WRITTEN PROBLEM 1:
According to the Red Rooster review below, what is the name of the taco restaurant that occupies the ground floor dining room?
WRITTEN PROBLEM 2:
Extend the Red Rooster review below, picking up after its final paragraph about the cornbread.

PROVIDED PASSAGE:
☆ ☆ ☆ ☆ ☆ ☆ ☆
Live music and a celebrity chef amount to a hill of beans
I try to avoid mentioning celebrity chefs when writing about their restaurants. Apart from trying to avoid the cult of personality that most newspapers trip over themselves to indulge in, I just don’t think it matters to the experience for the diner at the end of the day. I’ll make a brief exception for Marcus Samuelsson, the executive chef behind Red Rooster at The Curtain. This Shoreditch outpost of the original Red Rooster, an American-ish soul food restaurant in New York, has an even more eclectic menu reflecting Samuelsson’s unusual Ethiopian-Swedish-American background.
Eclectic menus can work well, but Red Rooster’s dizzying slate triggered my bullshit klaxon with its seeming lack of focus. This apparent absence of restraint and direction was mirrored in the frenetic mish-mash of vaguely Harlem-themed paraphernalia lining the basement dining room. Despite the clear expense put into it, the decor skirts too closely to theme park territory for my liking. And despite having two floors to play with, the ground floor dining room is devoted to a separate, but related taco restaurant called Tienda Roosteria. Getting one new restaurant right is hard enough. Adding another into the mix is playing with fire.
The result was an almost unending litany of mediocrity and failure including the most pitiably, repulsively awful meal I’ve had this year. That dinner may even qualify as one of the worst meals I’ve ever had in London (outside of an airport) in six years of reviewing restaurants in the capital.
It wasn’t pretty. Very little of it, once I dug beneath the veneer of superficial attractiveness, was pretty.
This one isn’t the unutterably awful meal of the year. That one is coming.
My first meal at Red Rooster actually started quite promisingly. Good cornbread is hard to find in London, which made Red Rooster’s version all the more appreciated. Moist and tightly crumbed with a sweet nuttiness, it puts the vast majority of the capital’s other cornbreads in the shade. The tomato chutney was prune-like in its sweet tartness, while the unexpected caramelised nuttiness of the butter proved surprisingly addictive. Both were potent enough that slathering them on top of the cornbread amounted to the savoury equivalent of overegging the pudding, but they were enjoyable in moderation.
☆ ☆ ☆ ☆ ☆ ☆ ☆
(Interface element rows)
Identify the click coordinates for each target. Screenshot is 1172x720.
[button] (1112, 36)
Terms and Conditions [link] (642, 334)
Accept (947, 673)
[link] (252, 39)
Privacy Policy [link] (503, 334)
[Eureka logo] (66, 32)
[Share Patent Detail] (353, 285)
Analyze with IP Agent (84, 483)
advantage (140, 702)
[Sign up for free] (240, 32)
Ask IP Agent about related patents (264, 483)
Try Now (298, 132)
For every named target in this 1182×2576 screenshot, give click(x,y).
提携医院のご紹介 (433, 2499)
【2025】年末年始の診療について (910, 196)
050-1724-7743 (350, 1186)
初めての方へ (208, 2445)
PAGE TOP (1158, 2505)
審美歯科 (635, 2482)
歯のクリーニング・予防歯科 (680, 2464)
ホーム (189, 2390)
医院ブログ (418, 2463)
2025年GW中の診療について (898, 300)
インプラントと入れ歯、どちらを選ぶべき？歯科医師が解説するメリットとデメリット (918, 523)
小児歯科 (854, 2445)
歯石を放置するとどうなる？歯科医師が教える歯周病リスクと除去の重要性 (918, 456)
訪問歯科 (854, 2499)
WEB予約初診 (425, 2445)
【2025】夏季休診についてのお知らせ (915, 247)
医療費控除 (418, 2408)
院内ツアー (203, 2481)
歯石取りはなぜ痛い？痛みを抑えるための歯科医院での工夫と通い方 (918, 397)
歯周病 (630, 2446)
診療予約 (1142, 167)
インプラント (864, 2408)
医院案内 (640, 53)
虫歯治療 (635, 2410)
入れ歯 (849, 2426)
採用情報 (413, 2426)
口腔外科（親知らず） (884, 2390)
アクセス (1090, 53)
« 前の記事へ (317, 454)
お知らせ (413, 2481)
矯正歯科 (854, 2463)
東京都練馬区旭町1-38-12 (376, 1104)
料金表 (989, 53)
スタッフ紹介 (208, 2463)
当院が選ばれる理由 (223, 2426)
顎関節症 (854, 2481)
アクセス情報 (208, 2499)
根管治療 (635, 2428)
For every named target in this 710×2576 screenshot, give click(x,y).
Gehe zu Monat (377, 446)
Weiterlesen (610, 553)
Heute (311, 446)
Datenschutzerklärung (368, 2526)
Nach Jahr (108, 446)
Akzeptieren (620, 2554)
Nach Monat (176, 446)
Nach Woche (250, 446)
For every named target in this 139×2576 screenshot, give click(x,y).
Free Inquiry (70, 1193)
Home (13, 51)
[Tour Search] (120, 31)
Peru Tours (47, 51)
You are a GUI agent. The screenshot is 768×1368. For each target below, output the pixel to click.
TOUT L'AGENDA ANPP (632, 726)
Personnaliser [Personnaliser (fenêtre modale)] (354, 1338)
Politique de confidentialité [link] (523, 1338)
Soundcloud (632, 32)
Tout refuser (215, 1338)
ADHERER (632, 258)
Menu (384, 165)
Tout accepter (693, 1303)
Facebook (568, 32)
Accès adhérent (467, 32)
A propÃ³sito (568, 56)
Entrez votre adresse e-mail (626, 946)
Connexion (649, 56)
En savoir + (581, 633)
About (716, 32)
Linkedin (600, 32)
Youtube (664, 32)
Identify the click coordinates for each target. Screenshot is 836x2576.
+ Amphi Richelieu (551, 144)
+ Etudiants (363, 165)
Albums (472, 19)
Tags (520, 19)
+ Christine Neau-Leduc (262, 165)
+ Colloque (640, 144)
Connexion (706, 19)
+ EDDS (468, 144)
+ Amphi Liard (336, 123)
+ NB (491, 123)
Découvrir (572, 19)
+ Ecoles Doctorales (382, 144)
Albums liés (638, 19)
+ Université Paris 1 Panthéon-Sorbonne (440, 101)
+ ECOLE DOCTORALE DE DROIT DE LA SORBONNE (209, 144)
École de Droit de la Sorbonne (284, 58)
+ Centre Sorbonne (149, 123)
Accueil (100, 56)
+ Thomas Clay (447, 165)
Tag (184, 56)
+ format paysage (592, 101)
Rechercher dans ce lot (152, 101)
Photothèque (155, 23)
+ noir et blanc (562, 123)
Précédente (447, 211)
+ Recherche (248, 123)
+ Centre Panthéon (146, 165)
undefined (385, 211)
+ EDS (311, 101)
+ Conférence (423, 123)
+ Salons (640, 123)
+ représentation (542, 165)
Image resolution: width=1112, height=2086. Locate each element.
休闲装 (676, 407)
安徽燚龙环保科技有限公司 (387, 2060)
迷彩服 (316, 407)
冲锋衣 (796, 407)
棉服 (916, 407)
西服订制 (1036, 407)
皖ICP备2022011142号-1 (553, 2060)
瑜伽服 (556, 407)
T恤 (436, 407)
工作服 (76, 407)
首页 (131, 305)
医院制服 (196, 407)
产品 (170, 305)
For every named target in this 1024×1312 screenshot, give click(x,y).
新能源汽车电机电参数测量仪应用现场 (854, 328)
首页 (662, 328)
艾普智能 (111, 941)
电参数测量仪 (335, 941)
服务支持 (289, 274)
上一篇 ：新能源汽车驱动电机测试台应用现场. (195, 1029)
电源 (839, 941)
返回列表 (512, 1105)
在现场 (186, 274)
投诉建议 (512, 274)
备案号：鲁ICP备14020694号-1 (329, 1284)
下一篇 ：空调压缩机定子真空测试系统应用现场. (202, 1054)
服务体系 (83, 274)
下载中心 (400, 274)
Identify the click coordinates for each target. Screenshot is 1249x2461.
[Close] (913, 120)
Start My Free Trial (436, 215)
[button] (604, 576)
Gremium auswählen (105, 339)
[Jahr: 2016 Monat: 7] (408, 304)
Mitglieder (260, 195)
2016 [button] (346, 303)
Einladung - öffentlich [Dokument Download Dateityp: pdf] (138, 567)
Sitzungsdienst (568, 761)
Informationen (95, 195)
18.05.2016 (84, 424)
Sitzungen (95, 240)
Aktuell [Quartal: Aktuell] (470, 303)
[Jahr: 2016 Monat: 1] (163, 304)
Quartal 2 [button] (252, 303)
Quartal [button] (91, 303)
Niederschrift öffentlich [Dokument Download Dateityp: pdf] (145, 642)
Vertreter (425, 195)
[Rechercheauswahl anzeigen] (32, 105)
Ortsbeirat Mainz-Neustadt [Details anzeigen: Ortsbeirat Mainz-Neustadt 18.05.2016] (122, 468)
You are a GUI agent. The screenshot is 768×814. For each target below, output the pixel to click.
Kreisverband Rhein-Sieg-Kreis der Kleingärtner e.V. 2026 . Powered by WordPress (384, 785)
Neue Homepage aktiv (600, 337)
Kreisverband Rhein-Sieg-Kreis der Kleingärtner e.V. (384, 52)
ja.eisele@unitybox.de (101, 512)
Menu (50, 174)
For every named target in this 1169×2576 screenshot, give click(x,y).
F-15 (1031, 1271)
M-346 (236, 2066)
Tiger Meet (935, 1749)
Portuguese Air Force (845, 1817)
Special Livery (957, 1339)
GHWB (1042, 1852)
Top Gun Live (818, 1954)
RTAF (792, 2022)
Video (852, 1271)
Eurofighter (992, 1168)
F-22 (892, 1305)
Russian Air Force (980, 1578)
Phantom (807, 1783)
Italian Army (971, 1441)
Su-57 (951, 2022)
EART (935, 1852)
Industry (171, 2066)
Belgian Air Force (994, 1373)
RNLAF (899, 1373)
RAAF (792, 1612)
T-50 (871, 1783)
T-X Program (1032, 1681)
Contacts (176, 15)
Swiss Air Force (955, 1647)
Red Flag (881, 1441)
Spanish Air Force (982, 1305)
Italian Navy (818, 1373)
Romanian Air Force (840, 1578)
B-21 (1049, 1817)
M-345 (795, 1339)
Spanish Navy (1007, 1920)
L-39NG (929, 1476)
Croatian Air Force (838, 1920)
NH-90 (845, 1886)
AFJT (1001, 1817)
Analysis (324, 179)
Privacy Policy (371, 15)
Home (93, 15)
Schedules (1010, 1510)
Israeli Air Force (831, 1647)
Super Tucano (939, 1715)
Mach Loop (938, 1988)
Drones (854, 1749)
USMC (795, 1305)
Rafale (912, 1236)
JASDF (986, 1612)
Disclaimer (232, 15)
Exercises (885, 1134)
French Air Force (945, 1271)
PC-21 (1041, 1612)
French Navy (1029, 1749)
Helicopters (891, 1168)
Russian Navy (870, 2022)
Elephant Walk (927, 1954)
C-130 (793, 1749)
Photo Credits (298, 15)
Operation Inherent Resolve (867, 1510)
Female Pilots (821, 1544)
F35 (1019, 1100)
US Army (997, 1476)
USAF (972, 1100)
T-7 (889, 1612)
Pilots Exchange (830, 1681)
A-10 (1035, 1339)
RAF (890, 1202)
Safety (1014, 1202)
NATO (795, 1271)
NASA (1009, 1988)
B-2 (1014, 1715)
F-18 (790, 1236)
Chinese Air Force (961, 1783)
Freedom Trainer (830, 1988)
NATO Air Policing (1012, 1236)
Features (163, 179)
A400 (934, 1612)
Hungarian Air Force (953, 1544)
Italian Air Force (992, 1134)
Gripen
☆ ☆ ☆ ☆ ☆ ☆ ☆
OUTPUT 1:
Tienda Roosteria.

OUTPUT 2:
I was rather unfussed when I first encountered the somewhat odd combination of fried chicken and waffles a few years ago in New York. The version here was satisfactory enough – moist chicken battered in a crunchy then supple coating, sitting atop a soft and fluffy waffle that wasn’t too thick. I still don’t see what the fuss is all about, but this straightforward meat-and-carb combo was inoffensive enough.
It’s an odd kitchen that somehow manages to rustle up a half-decent troupe of prawns and then plonks them on a bed of mangled and malformed grits. The prawns were firm and reasonably zingy – some were butterflied, some not. The bland, watery grits were deeply disappointing though. It’s a very sad puddle of grits that’s reliant on a garnish of basil and a dribbling of umami tomato sauce for character.
The creamy, gently tenderised selection of vegetables in the succotash helped wash away some of the disappointment brought on by the grits.
The ‘red velvet’ ‘cake’ was nothing of the sort, but more of a generically sweet airbag of cotton wool softness. Like the average sneeze, it was soon expelled from my body and forgotten.
Nope, this isn’t the teeth-gnashingly embarrassing meal of the year either. That one is coming. Soon.
‘Devilled’ eggs conjures up images of a sinfully decadent delight. Not halved hard-boiled eggs filled with an oddly wispy, vaguely creamy and ultimately unmemorable effluent. The wafers of ‘duck salame’ marking each egg like a gravestone was more like brittle bacon with ideas above its station.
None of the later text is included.